Data shown ::
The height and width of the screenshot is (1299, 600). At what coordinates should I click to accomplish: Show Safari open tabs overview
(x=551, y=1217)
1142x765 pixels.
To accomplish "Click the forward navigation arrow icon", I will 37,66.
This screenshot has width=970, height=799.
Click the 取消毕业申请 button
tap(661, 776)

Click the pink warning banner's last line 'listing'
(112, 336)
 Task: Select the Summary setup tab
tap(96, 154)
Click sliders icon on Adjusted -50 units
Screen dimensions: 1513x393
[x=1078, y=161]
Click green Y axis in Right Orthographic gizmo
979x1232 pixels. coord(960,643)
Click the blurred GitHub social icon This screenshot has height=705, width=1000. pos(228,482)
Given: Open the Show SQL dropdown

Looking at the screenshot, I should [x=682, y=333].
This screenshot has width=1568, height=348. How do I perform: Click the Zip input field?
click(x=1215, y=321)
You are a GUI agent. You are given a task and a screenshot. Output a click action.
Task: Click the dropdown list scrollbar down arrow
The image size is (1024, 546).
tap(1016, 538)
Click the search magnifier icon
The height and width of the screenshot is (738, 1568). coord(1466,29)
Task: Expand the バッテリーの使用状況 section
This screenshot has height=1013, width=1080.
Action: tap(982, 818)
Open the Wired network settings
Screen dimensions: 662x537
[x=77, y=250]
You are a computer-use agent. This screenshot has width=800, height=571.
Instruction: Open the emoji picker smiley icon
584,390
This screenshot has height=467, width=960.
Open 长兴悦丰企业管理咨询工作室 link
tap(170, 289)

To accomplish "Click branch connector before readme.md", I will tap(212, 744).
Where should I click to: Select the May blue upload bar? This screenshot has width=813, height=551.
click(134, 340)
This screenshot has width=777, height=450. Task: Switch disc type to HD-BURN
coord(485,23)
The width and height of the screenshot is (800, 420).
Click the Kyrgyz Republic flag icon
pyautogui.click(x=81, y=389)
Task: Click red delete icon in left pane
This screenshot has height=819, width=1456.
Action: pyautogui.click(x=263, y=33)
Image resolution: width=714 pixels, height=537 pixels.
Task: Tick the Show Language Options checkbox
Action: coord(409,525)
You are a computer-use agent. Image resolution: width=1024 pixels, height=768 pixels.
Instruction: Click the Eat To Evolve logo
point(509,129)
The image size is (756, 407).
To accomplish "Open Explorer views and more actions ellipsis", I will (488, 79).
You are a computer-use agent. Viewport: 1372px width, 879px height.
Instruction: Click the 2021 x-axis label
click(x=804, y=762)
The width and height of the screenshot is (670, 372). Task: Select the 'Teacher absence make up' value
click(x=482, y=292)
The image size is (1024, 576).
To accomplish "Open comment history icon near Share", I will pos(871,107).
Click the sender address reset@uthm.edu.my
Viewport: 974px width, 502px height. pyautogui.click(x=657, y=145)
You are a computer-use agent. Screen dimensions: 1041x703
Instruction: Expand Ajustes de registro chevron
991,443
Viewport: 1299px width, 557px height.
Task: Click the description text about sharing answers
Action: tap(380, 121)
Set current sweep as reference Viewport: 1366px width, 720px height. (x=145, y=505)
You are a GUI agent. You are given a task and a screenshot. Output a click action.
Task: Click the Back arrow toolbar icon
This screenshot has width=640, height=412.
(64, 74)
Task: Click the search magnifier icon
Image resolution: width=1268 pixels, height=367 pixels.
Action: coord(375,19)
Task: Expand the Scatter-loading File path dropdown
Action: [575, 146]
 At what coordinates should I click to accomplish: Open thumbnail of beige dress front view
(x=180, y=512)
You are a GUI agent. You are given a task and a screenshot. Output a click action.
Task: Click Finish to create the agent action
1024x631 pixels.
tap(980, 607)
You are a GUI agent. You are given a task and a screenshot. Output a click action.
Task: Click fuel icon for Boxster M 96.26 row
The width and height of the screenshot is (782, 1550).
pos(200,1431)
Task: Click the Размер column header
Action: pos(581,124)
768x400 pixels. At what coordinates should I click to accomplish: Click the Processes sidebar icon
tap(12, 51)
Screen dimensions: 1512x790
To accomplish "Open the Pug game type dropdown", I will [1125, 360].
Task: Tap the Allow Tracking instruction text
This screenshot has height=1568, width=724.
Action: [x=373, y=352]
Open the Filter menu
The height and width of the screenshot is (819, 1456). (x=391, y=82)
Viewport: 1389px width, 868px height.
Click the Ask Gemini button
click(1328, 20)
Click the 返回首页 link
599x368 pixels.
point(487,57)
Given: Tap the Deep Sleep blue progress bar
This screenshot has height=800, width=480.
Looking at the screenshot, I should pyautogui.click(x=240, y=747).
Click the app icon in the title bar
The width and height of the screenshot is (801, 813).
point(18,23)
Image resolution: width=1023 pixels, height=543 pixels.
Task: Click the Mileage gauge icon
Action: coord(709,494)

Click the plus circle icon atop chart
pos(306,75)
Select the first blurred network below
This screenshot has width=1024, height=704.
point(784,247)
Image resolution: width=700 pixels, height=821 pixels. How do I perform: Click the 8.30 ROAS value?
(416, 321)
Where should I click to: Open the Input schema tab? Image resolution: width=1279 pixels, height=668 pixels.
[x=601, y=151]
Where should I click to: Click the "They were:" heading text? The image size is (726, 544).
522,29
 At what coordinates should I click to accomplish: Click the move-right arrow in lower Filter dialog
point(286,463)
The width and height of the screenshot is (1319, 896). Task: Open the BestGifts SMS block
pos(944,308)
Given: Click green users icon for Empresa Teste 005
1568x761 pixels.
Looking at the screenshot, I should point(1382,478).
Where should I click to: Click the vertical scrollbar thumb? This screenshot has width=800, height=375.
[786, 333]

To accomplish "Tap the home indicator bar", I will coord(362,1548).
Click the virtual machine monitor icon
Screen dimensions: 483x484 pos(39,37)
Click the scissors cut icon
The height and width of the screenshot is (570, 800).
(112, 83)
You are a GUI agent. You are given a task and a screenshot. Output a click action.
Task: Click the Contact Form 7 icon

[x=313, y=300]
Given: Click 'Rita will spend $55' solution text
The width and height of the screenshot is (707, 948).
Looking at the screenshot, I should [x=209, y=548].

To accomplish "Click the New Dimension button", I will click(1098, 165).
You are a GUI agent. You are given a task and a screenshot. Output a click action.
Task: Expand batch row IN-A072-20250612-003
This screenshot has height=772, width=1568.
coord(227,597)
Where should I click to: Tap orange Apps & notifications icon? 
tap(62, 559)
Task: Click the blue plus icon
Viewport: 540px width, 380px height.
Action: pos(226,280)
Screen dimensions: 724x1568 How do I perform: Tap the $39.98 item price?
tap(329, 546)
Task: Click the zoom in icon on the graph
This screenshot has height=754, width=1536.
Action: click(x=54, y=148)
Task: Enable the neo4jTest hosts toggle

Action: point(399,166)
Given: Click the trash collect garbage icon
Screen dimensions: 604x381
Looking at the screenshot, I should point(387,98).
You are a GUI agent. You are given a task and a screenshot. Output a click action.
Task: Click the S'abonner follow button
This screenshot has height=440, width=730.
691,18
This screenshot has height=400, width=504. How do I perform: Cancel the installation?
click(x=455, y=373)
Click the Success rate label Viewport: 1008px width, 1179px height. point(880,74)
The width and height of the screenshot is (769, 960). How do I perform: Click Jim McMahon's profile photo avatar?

Task to carry out ::
Each line in the material above that mentions the word "network" must be copied.

Response ::
Open the Wired network settings
Select the first blurred network below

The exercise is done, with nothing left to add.